The task: Reproduce every line of the listing below verbatim, omitting the pictures.

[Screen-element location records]
■ ■ ■ ■

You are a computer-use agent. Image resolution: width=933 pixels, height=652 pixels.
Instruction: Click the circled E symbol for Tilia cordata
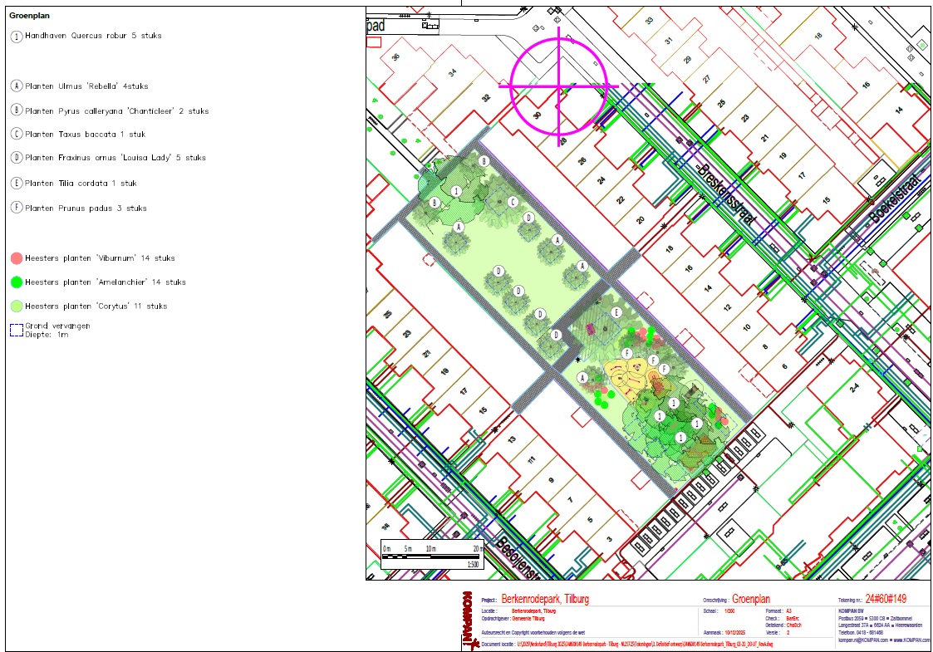17,184
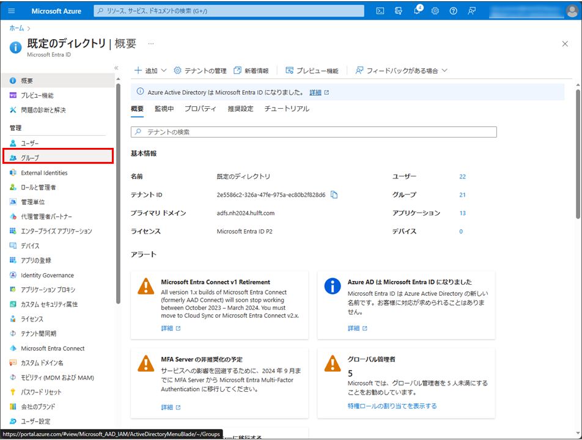This screenshot has width=582, height=440.
Task: Collapse the left sidebar with double chevron
Action: pyautogui.click(x=116, y=68)
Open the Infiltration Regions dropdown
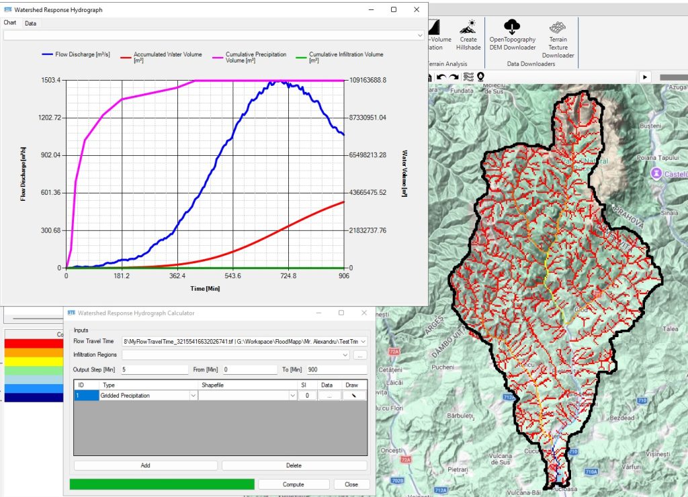Screen dimensions: 688x497 tap(345, 355)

■ ■ ■ ■

Output for this task:
You are a computer-use agent. Image resolution: width=933 pixels, height=652 pixels.
Instruction: Click the circled E symbol for Tilia cordata
17,184
This screenshot has width=582, height=440.
Task: Collapse the left sidebar with double chevron
Action: pyautogui.click(x=116, y=68)
Open the Infiltration Regions dropdown
Screen dimensions: 688x497 tap(345, 355)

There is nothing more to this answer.